The records:
====

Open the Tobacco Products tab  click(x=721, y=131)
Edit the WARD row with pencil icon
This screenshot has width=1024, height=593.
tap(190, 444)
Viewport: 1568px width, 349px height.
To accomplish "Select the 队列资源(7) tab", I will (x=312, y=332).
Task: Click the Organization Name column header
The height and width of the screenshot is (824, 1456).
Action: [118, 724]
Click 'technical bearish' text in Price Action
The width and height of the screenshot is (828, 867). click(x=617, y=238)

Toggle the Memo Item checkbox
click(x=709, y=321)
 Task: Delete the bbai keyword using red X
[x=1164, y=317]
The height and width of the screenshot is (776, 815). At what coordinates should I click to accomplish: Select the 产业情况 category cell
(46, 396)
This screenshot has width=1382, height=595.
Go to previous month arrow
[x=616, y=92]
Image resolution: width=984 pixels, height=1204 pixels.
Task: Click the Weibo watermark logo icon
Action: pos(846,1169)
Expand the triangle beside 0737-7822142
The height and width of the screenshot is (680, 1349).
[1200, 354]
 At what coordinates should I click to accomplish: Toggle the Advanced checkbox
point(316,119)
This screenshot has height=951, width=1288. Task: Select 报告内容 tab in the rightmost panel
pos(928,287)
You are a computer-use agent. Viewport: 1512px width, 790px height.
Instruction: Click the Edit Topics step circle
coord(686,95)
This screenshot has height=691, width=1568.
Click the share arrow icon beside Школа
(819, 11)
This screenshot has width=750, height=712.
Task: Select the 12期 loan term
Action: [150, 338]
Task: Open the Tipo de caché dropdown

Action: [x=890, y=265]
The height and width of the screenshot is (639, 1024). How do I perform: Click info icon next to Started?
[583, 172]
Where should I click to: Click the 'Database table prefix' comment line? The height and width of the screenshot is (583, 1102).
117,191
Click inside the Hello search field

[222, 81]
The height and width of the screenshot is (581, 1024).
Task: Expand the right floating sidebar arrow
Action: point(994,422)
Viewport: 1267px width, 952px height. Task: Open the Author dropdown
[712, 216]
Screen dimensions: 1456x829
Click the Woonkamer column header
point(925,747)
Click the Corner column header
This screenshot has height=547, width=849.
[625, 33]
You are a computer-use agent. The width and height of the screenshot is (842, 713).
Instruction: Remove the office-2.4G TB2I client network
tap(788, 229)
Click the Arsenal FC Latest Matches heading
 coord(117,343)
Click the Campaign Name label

====

What to do:
When you come to the line containing "Screen dimensions: 1456x829", give it and stop; before that, repeat each line of the material exactly from the first one.

Solution to this problem:
Open the Tobacco Products tab  click(x=721, y=131)
Edit the WARD row with pencil icon
This screenshot has width=1024, height=593.
tap(190, 444)
Viewport: 1568px width, 349px height.
To accomplish "Select the 队列资源(7) tab", I will (x=312, y=332).
Task: Click the Organization Name column header
The height and width of the screenshot is (824, 1456).
Action: [118, 724]
Click 'technical bearish' text in Price Action
The width and height of the screenshot is (828, 867). click(x=617, y=238)

Toggle the Memo Item checkbox
click(x=709, y=321)
 Task: Delete the bbai keyword using red X
[x=1164, y=317]
The height and width of the screenshot is (776, 815). At what coordinates should I click to accomplish: Select the 产业情况 category cell
(46, 396)
This screenshot has width=1382, height=595.
Go to previous month arrow
[x=616, y=92]
Image resolution: width=984 pixels, height=1204 pixels.
Task: Click the Weibo watermark logo icon
Action: pos(846,1169)
Expand the triangle beside 0737-7822142
The height and width of the screenshot is (680, 1349).
[1200, 354]
 At what coordinates should I click to accomplish: Toggle the Advanced checkbox
point(316,119)
This screenshot has height=951, width=1288. Task: Select 报告内容 tab in the rightmost panel
pos(928,287)
You are a computer-use agent. Viewport: 1512px width, 790px height.
Instruction: Click the Edit Topics step circle
coord(686,95)
This screenshot has height=691, width=1568.
Click the share arrow icon beside Школа
(819, 11)
This screenshot has width=750, height=712.
Task: Select the 12期 loan term
Action: [150, 338]
Task: Open the Tipo de caché dropdown

Action: [x=890, y=265]
The height and width of the screenshot is (639, 1024). How do I perform: Click info icon next to Started?
[583, 172]
Where should I click to: Click the 'Database table prefix' comment line? The height and width of the screenshot is (583, 1102).
117,191
Click inside the Hello search field

[222, 81]
The height and width of the screenshot is (581, 1024).
Task: Expand the right floating sidebar arrow
Action: point(994,422)
Viewport: 1267px width, 952px height. Task: Open the Author dropdown
[712, 216]
Screen dimensions: 1456x829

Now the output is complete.